A expectativa da população para a atitude médica existe, e não é fácil de gerir. Quantas vezes não ouvi já, mesmo de pessoas próximas, “aquele médico não presta, não me passou exames nenhuns”?  Ou, quantas vezes, já tentei explicar a um doente que ele não precisa realmente de uma intervenção, e sou olhada com desconfiança e descrédito? Um inquérito a 1000 portugueses concluiu que cerca de 99% considerava que deveria realizar análises de rotina anualmente e 70% que deveria realizar radiografias de tórax a cada 15 meses. (C. Martins et al, 2013) Outro estudo avaliou a importância atribuída pelos doentes a várias medidas médicas preventivas e concluiu que os doentes tendem a sobrestimar a importância da realização de exames laboratoriais e de imagem, e a atribuir menos importância a alterações de estilo de vida. (L. Sá et al, 2016)
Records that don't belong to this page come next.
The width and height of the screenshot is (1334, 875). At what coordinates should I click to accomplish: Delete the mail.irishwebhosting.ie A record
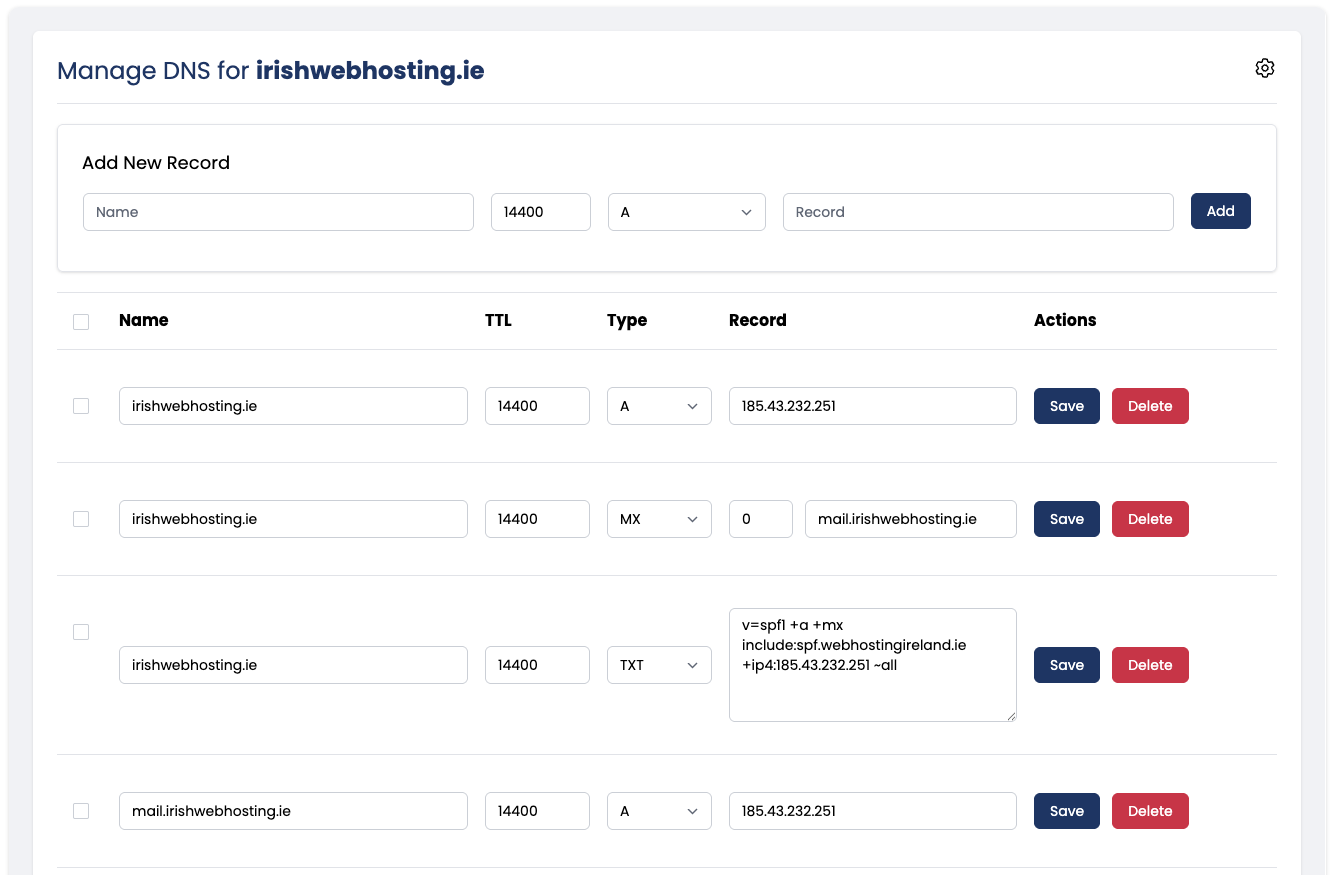1149,811
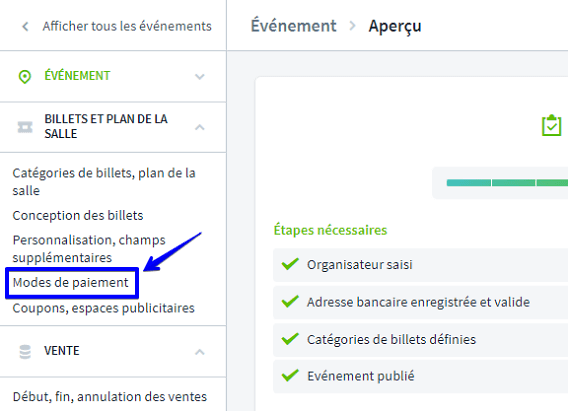Click the ticket icon beside Billets et plan
Image resolution: width=568 pixels, height=412 pixels.
[25, 127]
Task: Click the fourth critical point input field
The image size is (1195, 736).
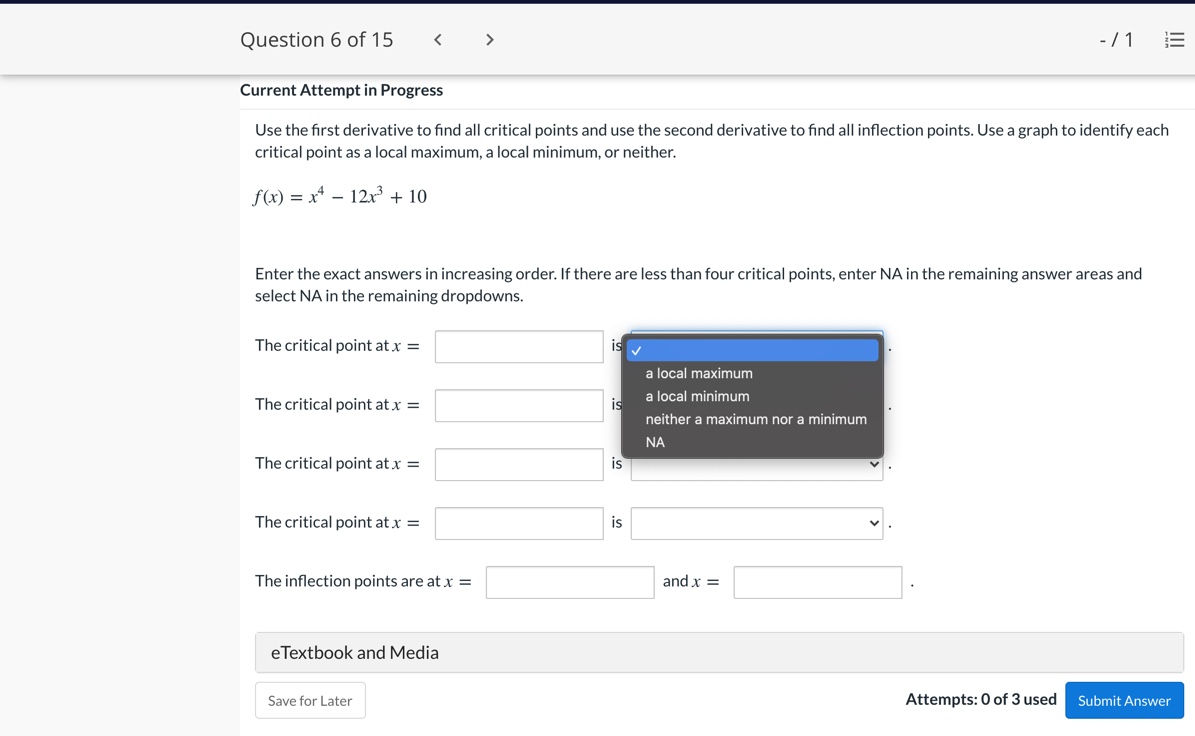Action: [x=519, y=522]
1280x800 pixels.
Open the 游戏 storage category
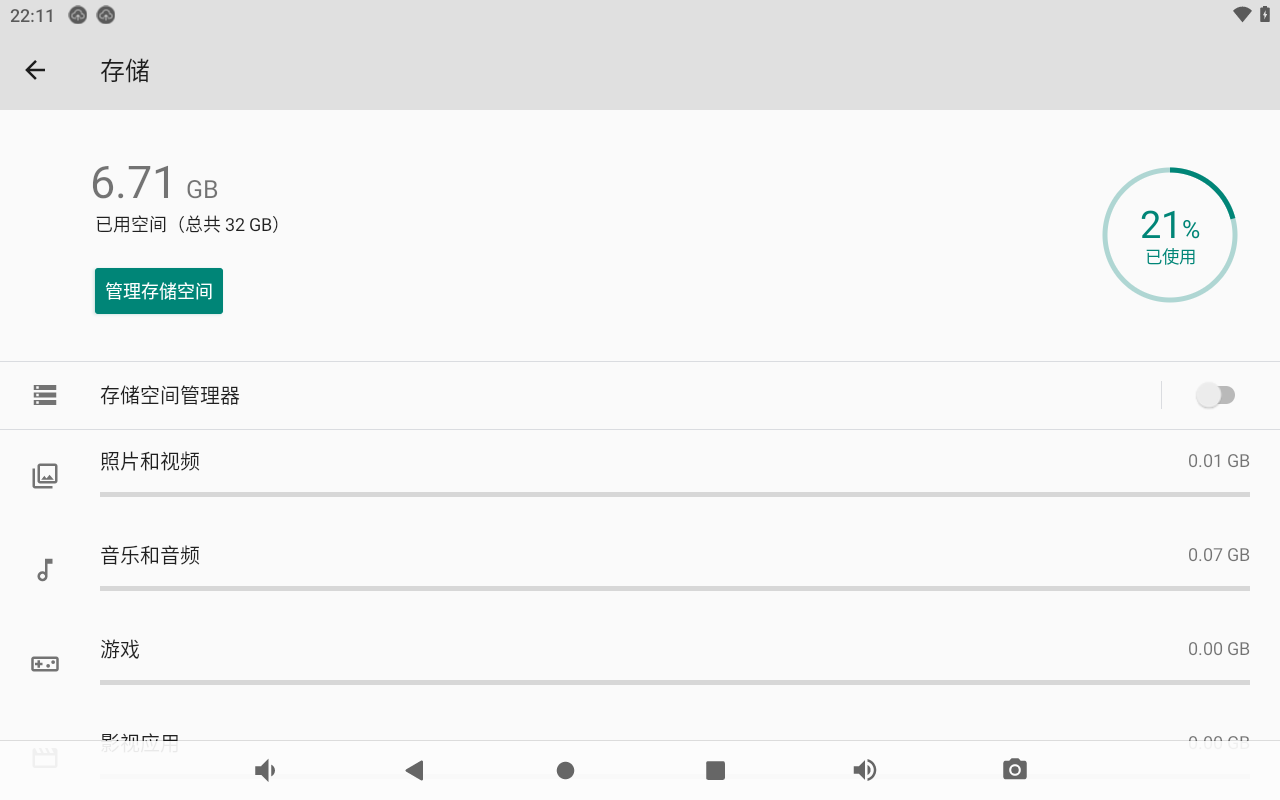[640, 664]
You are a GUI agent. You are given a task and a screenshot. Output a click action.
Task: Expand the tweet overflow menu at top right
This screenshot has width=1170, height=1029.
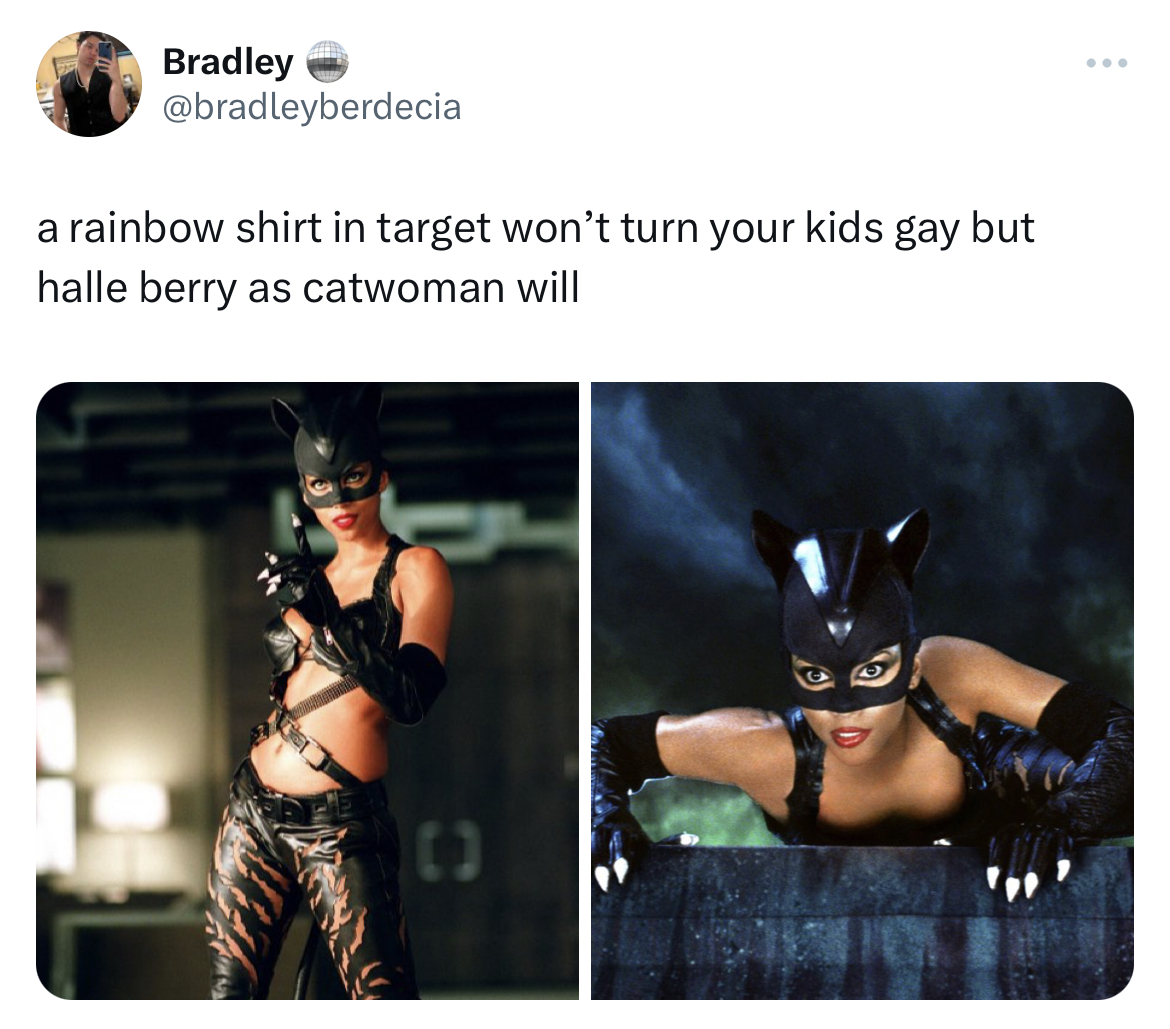pos(1107,63)
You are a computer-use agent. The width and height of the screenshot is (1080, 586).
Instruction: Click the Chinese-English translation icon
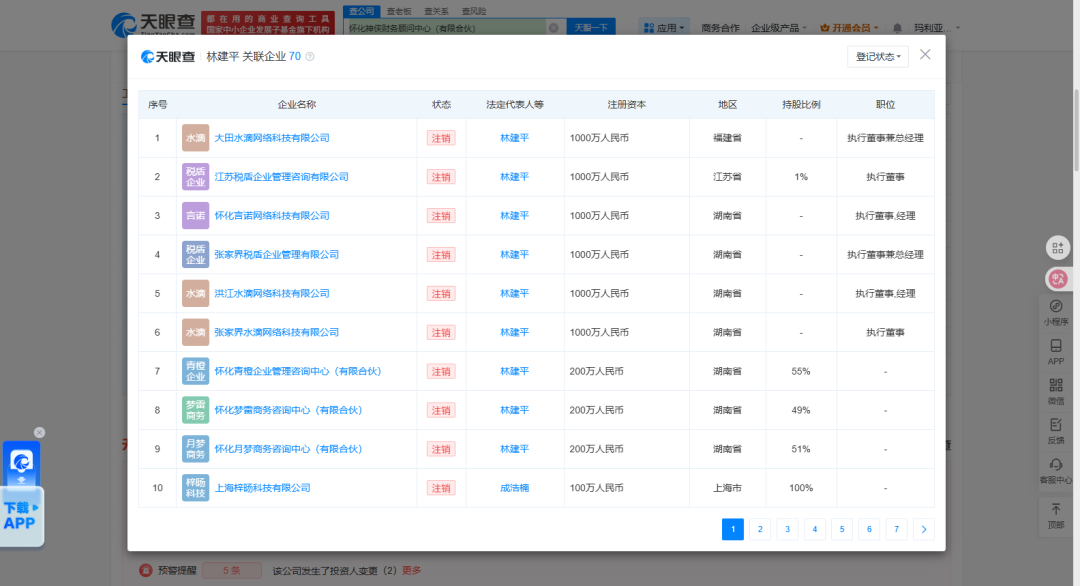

Perguntam-me frequentemente, “mas qual é o problema de fazer um exame?”. Em primeiro lugar, o diagnóstico leva a tratamento, mas o sobrediagnóstico (ou seja, diagnosticar alterações que provavelmente nunca levariam a sintomas ou morte) leva a sobretratamento (ou seja, tratamentos desnecessários). E isto envolve riscos – porque não há tratamentos inócuos – bem como ansiedade desnecessária para o doente e para os que lhe são próximos. Existe também uma questão económica importante, uma vez que os recursos de saúde são finitos. Várias instituições, nomeadamente a Academy of Medical Royal Colleges, têm vindo a defender que é responsabilidade ética dos médicos reduzir o desperdício nos recursos de saúde.

Esta preocupação não é de hoje. Na Mesopotâmia, há 38 séculos, o rei Hammurabi proclamou uma lei que condenava cirurgiões demasiado zelosos à pena de remoção do olho ou da mão. Outros exemplos existem ao longo da história da medicina. No século XXI, com o acesso a evidência científica cada vez mais sensível e específica face à promoção de saúde, aos métodos de diagnóstico e ao tratamento, temos o dever de a utilizar para nos guiar na escolha da melhor abordagem aos nossos doentes.